─── Material for this exercise ───

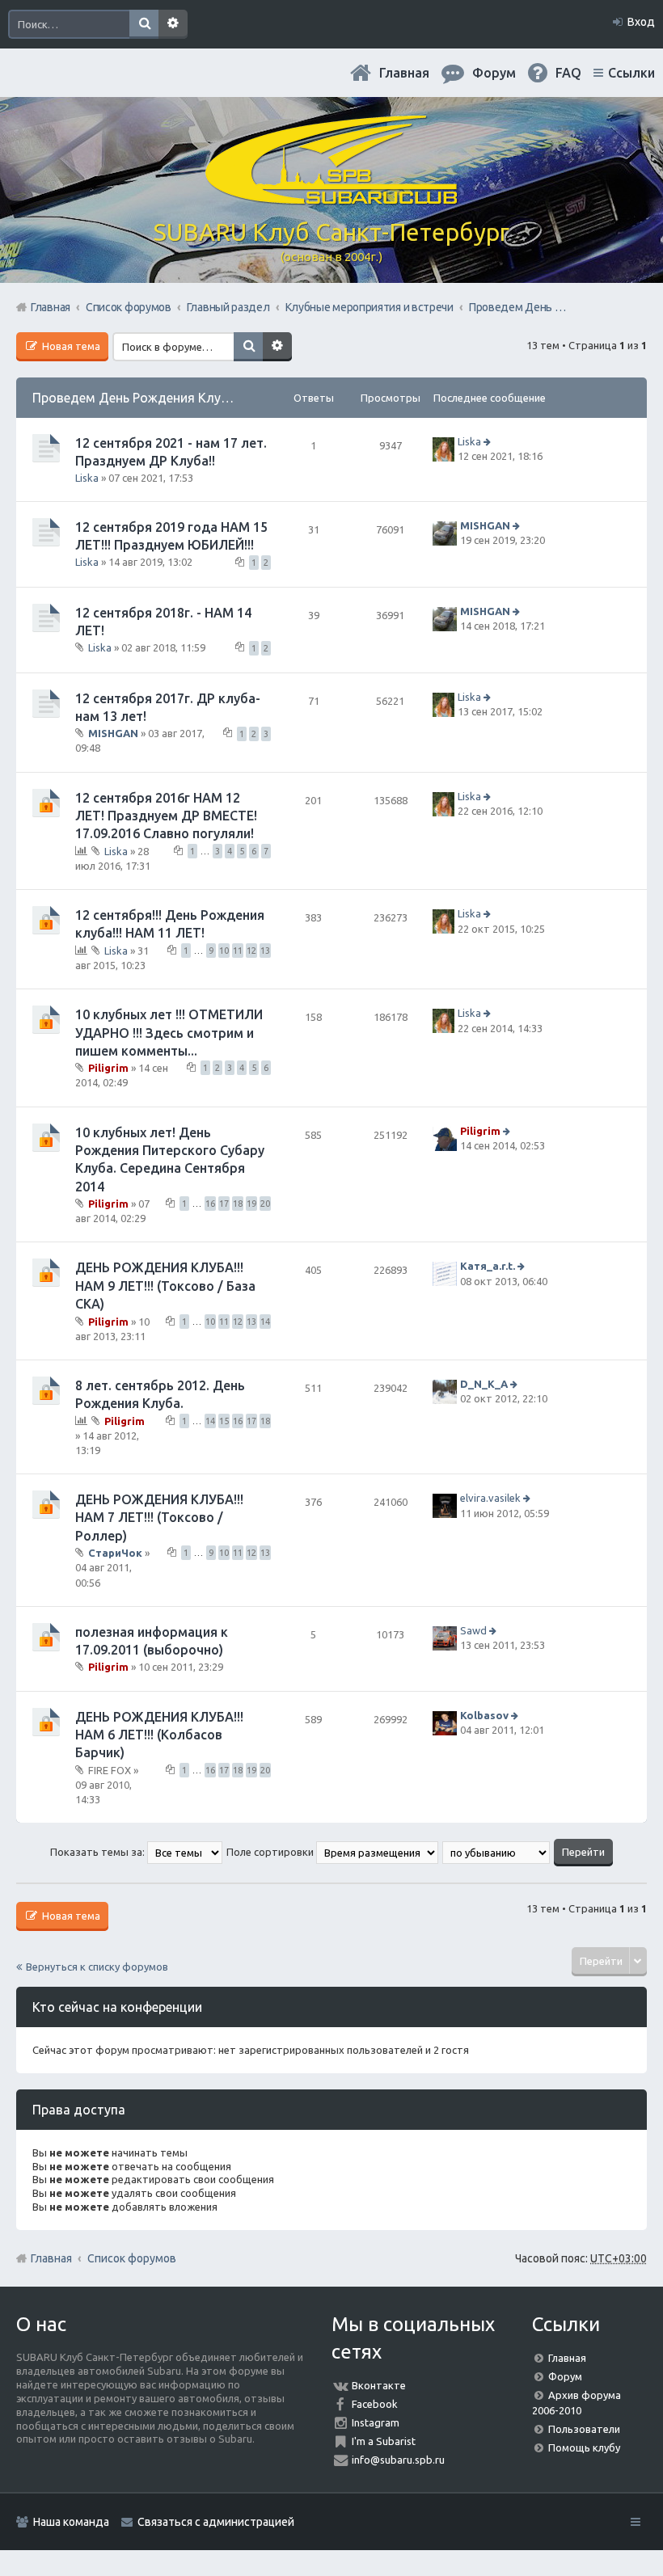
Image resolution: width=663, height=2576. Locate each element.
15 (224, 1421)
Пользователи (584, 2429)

───
─── Material for this exercise ───

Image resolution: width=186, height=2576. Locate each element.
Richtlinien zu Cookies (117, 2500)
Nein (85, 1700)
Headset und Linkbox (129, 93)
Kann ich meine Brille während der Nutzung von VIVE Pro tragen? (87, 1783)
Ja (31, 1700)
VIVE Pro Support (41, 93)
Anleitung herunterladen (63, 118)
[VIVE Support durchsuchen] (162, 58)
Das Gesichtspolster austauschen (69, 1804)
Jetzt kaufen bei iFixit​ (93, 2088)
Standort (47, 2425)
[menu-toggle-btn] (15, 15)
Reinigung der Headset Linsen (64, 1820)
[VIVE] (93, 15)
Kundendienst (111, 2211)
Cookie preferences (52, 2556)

───

In the entries above, find the line with "Nein (85, 1700)" and the line with "Cookie preferences (52, 2556)", then set down exactly those two and every line between them, nothing else.

Nein (85, 1700)
Headset und Linkbox (129, 93)
Kann ich meine Brille während der Nutzung von VIVE Pro tragen? (87, 1783)
Ja (31, 1700)
VIVE Pro Support (41, 93)
Anleitung herunterladen (63, 118)
[VIVE Support durchsuchen] (162, 58)
Das Gesichtspolster austauschen (69, 1804)
Jetzt kaufen bei iFixit​ (93, 2088)
Standort (47, 2425)
[menu-toggle-btn] (15, 15)
Reinigung der Headset Linsen (64, 1820)
[VIVE] (93, 15)
Kundendienst (111, 2211)
Cookie preferences (52, 2556)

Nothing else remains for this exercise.